- Sire: Buzzard
- Grandsire: Woodpecker
- Dam: Alexander mare
- Damsire: Alexander
- Sex: Stallion
- Foaled: 1805
- Country: Great Britain
- Colour: Chestnut
- Breeder: Prince of Wales
- Owner: Prince of Wales 3rd Earl of Darlington Gen. Leveson Gower
- Record: 6: 3-1-1

Major wins
- Pavilion Stakes (1808) Sweepstakes of 100 gs at Newmarket (1809) Craven Stakes (1810)

Awards
- Leading sire in Great Britain and Ireland (1815, 1821, 1822)

= Rubens (horse) =

British-bred Thoroughbred racehorse

Rubens (1805 - February 1829) was a British Thoroughbred racehorse. During his career he won three races, including the Craven Stakes in 1810. After retiring from racing he became a successful stallion and was the leading sire in Great Britain and Ireland in 1815, 1821 and 1822. His progeny included Landscape, Pastille, Whizgig and the Rubens mare.

==Background==
Rubens was a chestnut colt bred by the Prince of Wales and foaled in 1805. His dam was the bay Alexander mare who also foaled Castrel, Craven Stakes winner Selim and Epsom Oaks winner Bronze. All three of these foals were full-siblings to Rubens. Their sire was dual Craven Stakes winner Buzzard. As well as these siblings, Buzzard also sired St. Leger Stakes winner Quiz.

==Racing career==

===1808: Three-year-old season===
On 2 June 1808 at Epsom Downs and racing for the Prince of Wales, Rubens started as the 10/3 second favourite for the Derby where he face nine rivals. The race was won by 25/1 outsider Pan, who beat the favourite Vandyke. Chester finished in third place, with Rubens in fourth. Rubens was then purchased by 3rd Earl of Darlington and at Brighton in August he was one of four horses who contested the Pavilion Stakes. Derby runner-up Vandyke was the 5/6 favourite, with Rubens second favourite at 3/1. Rubens won the race from Vandyke. He was also intended to run in four match races during the season, but his opponents in each of these paid a forfeit and the races never took place. The forfeits were from Bradbury, a colt by Gohanna, Dreadnought and Jock.
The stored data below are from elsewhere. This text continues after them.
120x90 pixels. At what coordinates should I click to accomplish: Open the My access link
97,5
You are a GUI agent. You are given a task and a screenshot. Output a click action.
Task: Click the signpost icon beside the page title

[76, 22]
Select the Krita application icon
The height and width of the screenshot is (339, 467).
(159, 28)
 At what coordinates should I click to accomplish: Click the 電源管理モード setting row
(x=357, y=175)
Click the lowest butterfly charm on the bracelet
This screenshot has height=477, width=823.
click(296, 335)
===1809: Four-year-old season===
In April 1809 at the Newmarket First Spring meeting he won a Sweepstakes of 100 guineas each over one mile, after starting as the 4/7 favourite. Chester was second and Zoroaster finished in third place of the five runners. The following month he lost to Vandyke in a 200 guineas match race at Newmarket. In October he was intended to race against Oaks winner Morel at Newmarket, but Darlington paid a forfeit. Three days later he also paid a forfeit to Currycomb.
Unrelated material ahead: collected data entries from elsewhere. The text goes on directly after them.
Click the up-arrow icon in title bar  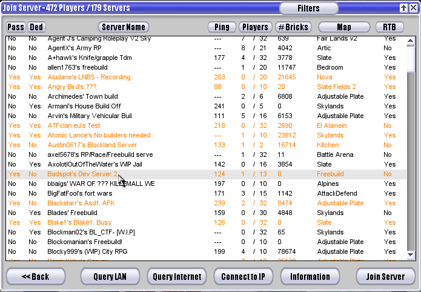[x=404, y=8]
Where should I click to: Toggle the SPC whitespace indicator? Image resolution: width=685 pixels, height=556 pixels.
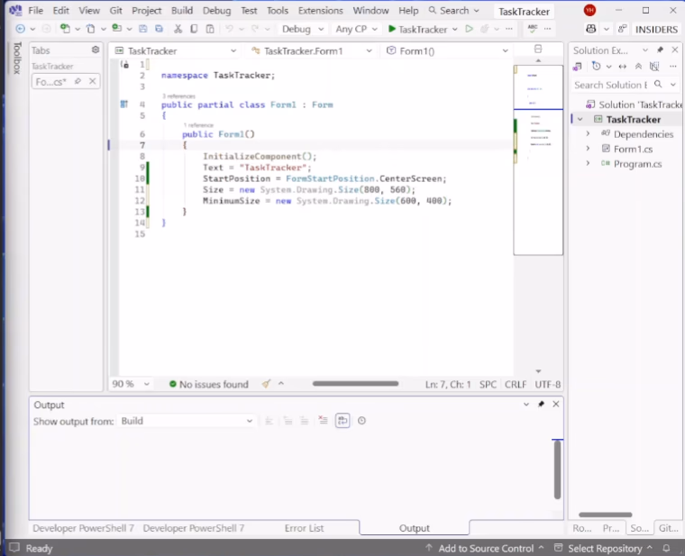(488, 384)
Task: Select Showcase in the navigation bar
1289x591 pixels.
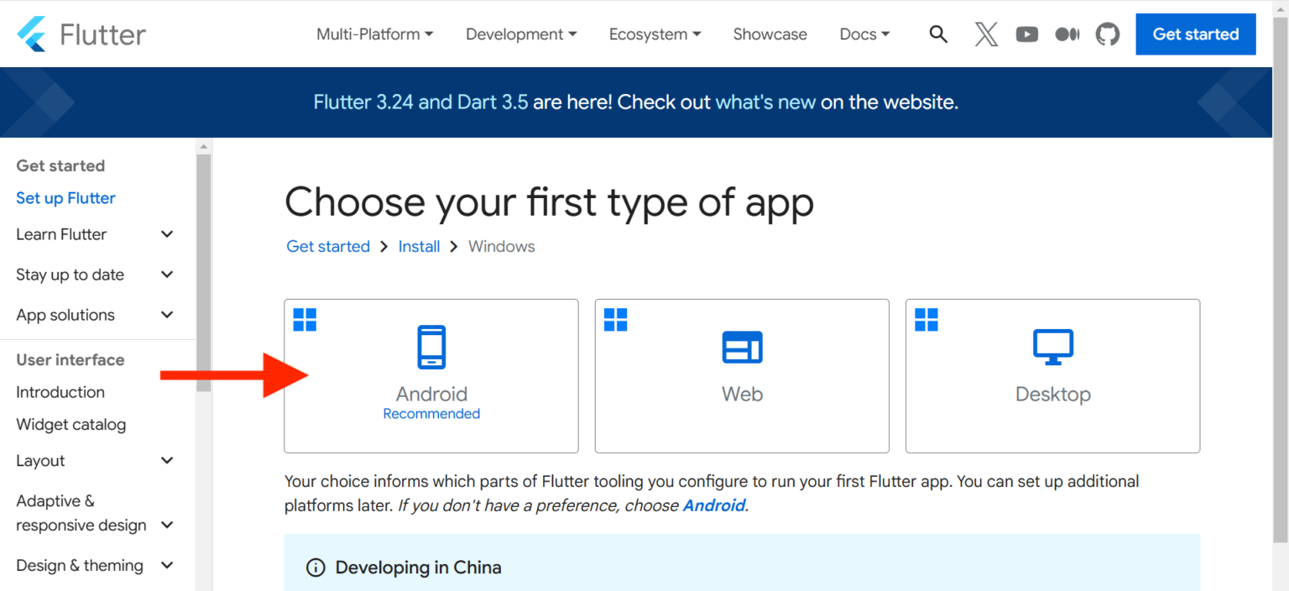Action: [770, 34]
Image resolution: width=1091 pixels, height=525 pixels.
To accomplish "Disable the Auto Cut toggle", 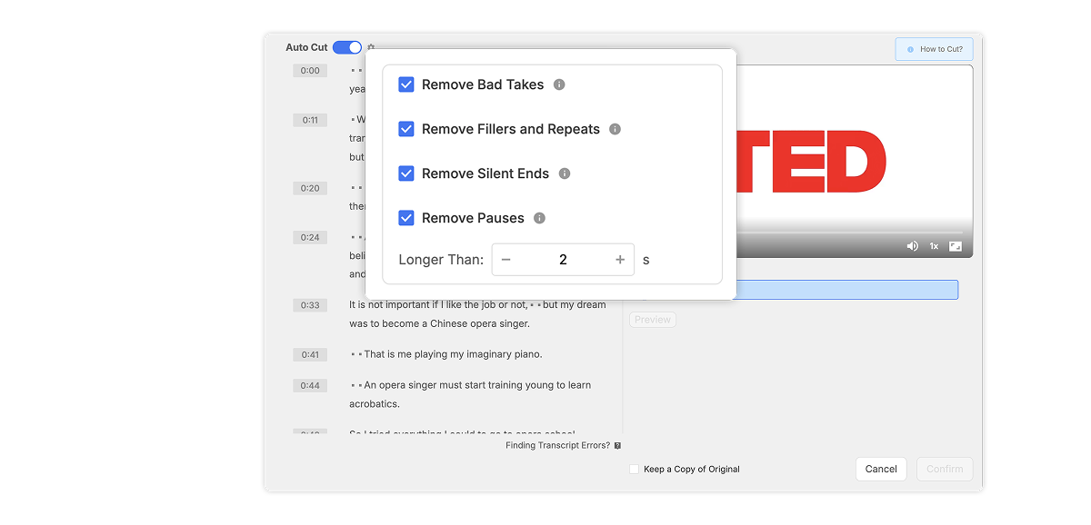I will [x=346, y=46].
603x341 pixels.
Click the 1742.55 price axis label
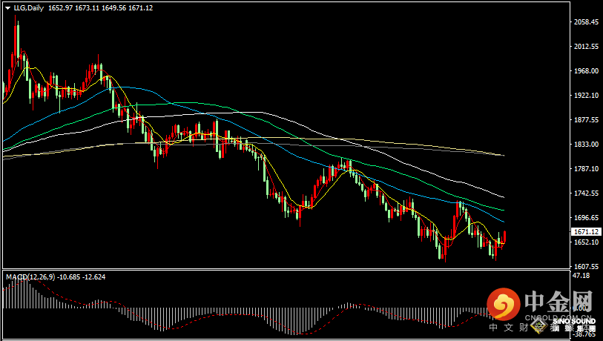tap(586, 193)
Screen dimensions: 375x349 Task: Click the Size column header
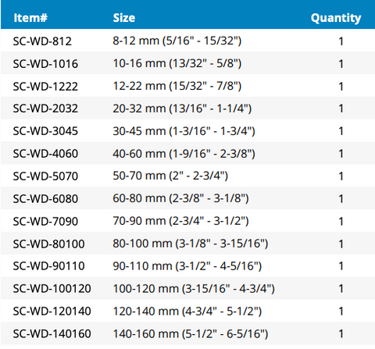[x=124, y=18]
===1810: Five-year-old season===
On 23 April 1810 he beat odds on favourite Plover to win the Craven Stakes at Newmarket. A colt by Dick Andrews finished last of the three runners. Runens' final race was in a Handicap Sweepstakes of 200 guineas each at Newmarket in May. He finished the race in third, behind winner Spaniard and runner-up Cecilia. Rubens was then sold to General Leveson Gower and retired to stud.

==Stud career==
Rubens was a stallion at Wokingham in Berkshire, where in 1811, he stood for an initial fee of twelve guineas and one guineas for the groom. In 1818 he moved to Newmarket and his fee was 25 guineas. He stood in or around Newmarket for a number of years, but in between he stood at Eaton Stud near Chester in 1820.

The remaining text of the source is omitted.